• Directions for this task
Write out the whole listing exactly as it is written below.

• Data supplied
★ ★ ★ ★ ★ ★ ★
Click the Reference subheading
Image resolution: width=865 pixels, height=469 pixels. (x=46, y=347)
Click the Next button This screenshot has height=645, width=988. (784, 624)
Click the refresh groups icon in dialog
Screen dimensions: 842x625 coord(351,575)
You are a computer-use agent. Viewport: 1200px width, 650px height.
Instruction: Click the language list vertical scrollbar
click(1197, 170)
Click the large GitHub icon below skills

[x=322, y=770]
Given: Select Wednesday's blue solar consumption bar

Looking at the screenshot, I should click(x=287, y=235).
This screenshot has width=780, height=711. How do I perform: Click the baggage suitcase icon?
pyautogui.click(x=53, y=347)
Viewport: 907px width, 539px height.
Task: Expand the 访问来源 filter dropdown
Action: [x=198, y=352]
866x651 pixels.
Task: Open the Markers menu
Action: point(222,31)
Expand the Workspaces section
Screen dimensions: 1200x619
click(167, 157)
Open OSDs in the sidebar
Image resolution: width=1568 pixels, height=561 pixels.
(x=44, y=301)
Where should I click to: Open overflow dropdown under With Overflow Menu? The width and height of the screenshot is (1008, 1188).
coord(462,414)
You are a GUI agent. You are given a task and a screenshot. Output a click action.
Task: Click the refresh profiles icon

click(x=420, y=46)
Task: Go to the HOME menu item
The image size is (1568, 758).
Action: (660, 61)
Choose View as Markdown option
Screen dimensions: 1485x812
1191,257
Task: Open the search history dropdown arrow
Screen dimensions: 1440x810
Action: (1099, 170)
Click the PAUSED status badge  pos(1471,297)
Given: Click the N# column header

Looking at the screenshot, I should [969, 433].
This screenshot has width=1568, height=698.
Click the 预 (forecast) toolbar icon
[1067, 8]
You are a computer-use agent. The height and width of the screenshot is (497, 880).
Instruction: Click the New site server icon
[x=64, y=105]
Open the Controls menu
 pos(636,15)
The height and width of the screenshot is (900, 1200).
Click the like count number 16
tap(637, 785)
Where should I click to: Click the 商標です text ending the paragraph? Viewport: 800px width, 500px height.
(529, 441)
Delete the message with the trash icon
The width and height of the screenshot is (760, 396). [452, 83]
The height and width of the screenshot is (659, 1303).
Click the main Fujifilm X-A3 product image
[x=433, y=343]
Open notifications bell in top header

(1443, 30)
★ ★ ★ ★ ★ ★ ★
• Written reply
Click the Reference subheading
Image resolution: width=865 pixels, height=469 pixels. (x=46, y=347)
Click the Next button This screenshot has height=645, width=988. (784, 624)
Click the refresh groups icon in dialog
Screen dimensions: 842x625 coord(351,575)
You are a computer-use agent. Viewport: 1200px width, 650px height.
Instruction: Click the language list vertical scrollbar
click(1197, 170)
Click the large GitHub icon below skills

[x=322, y=770]
Given: Select Wednesday's blue solar consumption bar

Looking at the screenshot, I should click(x=287, y=235).
This screenshot has width=780, height=711. How do I perform: Click the baggage suitcase icon?
pyautogui.click(x=53, y=347)
Viewport: 907px width, 539px height.
Task: Expand the 访问来源 filter dropdown
Action: [x=198, y=352]
866x651 pixels.
Task: Open the Markers menu
Action: point(222,31)
Expand the Workspaces section
Screen dimensions: 1200x619
click(167, 157)
Open OSDs in the sidebar
Image resolution: width=1568 pixels, height=561 pixels.
(x=44, y=301)
Where should I click to: Open overflow dropdown under With Overflow Menu? The width and height of the screenshot is (1008, 1188).
coord(462,414)
You are a GUI agent. You are given a task and a screenshot. Output a click action.
Task: Click the refresh profiles icon

click(x=420, y=46)
Task: Go to the HOME menu item
The image size is (1568, 758).
Action: (660, 61)
Choose View as Markdown option
Screen dimensions: 1485x812
1191,257
Task: Open the search history dropdown arrow
Screen dimensions: 1440x810
Action: (1099, 170)
Click the PAUSED status badge  pos(1471,297)
Given: Click the N# column header

Looking at the screenshot, I should [969, 433].
This screenshot has width=1568, height=698.
Click the 预 (forecast) toolbar icon
[1067, 8]
You are a computer-use agent. The height and width of the screenshot is (497, 880).
Instruction: Click the New site server icon
[x=64, y=105]
Open the Controls menu
 pos(636,15)
The height and width of the screenshot is (900, 1200).
Click the like count number 16
tap(637, 785)
Where should I click to: Click the 商標です text ending the paragraph? Viewport: 800px width, 500px height.
(529, 441)
Delete the message with the trash icon
The width and height of the screenshot is (760, 396). [452, 83]
The height and width of the screenshot is (659, 1303).
Click the main Fujifilm X-A3 product image
[x=433, y=343]
Open notifications bell in top header

(1443, 30)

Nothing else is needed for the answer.